Cuando la bicicleta es tu medio de transporte, eventualmente querrás llevar algunas cosas contigo. Podrías usar una cesta para bicicletas, pero éstas no son muy grandes y pueden desequilibrar un poco la bici si llevas mucho peso. La solución para poder pedalear cargado y sentirte seguro a la vez, es llevar un portaequipajes o portabultos. Éstos son los soportes perfectos para enganchar las alforjas grandes o para llevar objetos medianos, así que piensa en decidirte por un modelo resistente y de buena calidad. Existen muchos tipos de portabultos, entre los que podemos mencionar: delanteros (soportan hasta 15kg), tradicionales (hasta 40kg), para bicicletas de doble suspensión (hasta 20kg), para bicicletas con freno de disco (hasta 20kg) y portabultos de tija (hasta 5-10kg). Además, el coste no será un problema. Los precios son variados y oscilan entre 5 y 40€ dependiendo del tipo de portabultos que compres y el tamaño del mismo.  
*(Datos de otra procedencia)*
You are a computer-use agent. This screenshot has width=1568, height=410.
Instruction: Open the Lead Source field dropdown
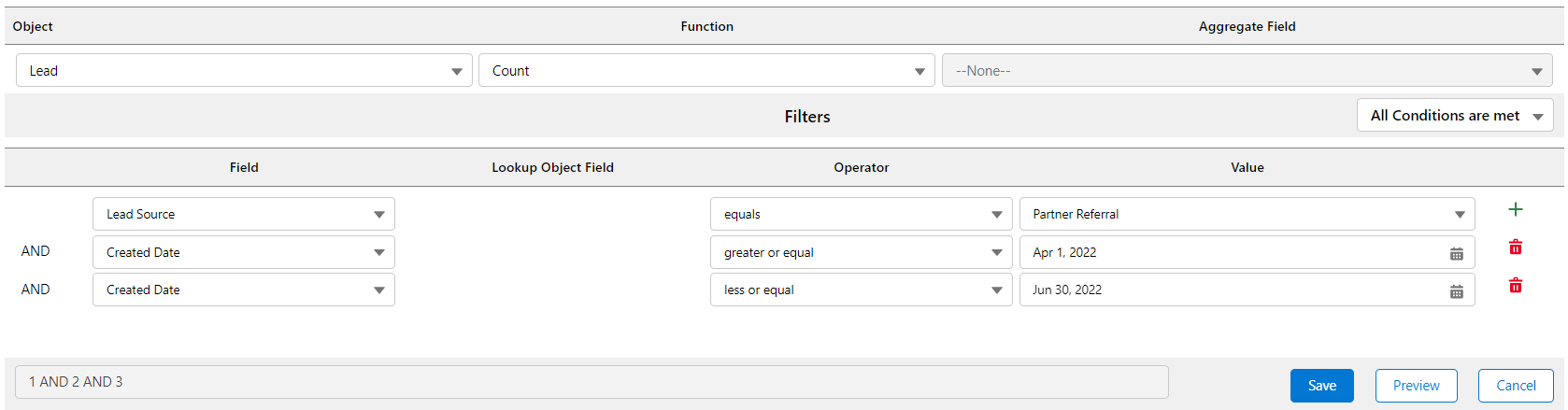244,215
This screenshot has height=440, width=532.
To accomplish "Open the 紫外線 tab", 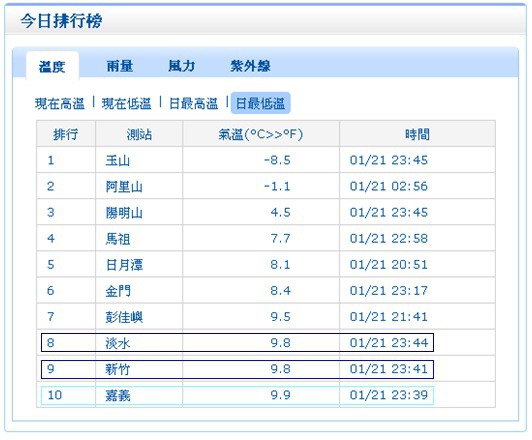I will (x=250, y=66).

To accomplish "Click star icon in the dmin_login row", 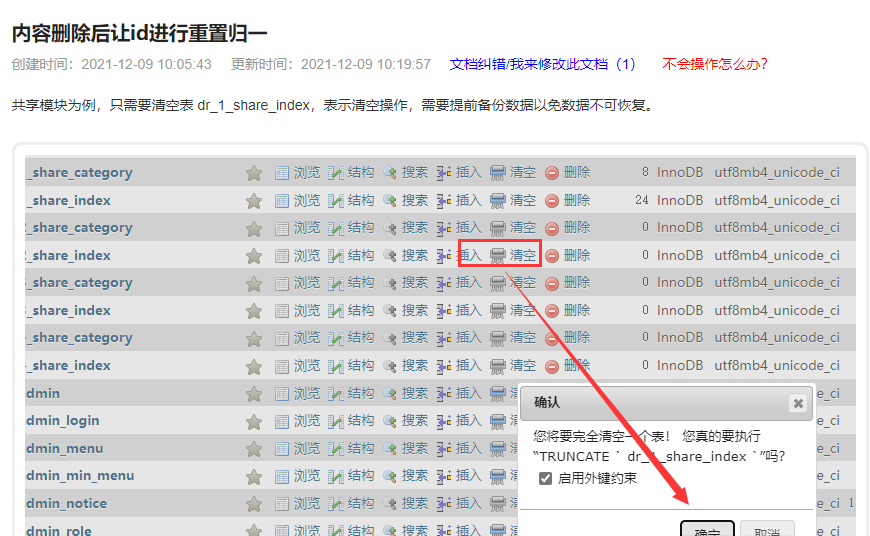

Cómo elegir un portaequipaje para tu bicicleta 

Lo primero a tener en cuenta es el tipo de freno y suspensión de tu bicicleta. Si tienes freno de disco, deberás comprar un portaequipaje diseñado para este tipo de bicis, porque la pinza de freno obstaculiza la instalación. En cuanto a la suspensión, si tu suspensión es trasera, debes poner un portabultos de tija teniendo en cuenta que éstos soportan menos carga y dependen de la resistencia de la tija del sillín. El siguiente aspecto a considerar es el diámetro de tu rueda, algunos portaequipajes son ajustables a varios diámetros, pero otros son rígidos, por lo que tendrás que revisar las medidas de tu bici antes de comprar uno. Luego, comprueba si tu bicicleta tiene puntos de anclaje al cuadro para atornillar el portaequipaje. Si no los tiene, no te preocupes, existen muchas opciones y soluciones. Por ejemplo, puedes comprar un portabultos que cuente con un eje pasante y abrazaderas, esta opción es muy común para bicicletas de carbono. En cuanto al material, se pueden encontrar portabultos de acero, aluminio o titanio. Los de acero son más resistentes que los otros dos, pero también son más pesados.
Si recorres distancias largas o tus alforjas van muy cargadas, no olvides agregar un portabidones a tu bicicleta o llevar contigo una mochila de hidratación. Y si vas en bici de noche, recuerda comprar algunas luces o reflectantes adicionales para poner en la parte donde se encuentra el portaequipaje, y un timbre o bocina para advertir a los conductores y peatones de tu presencia en la vía.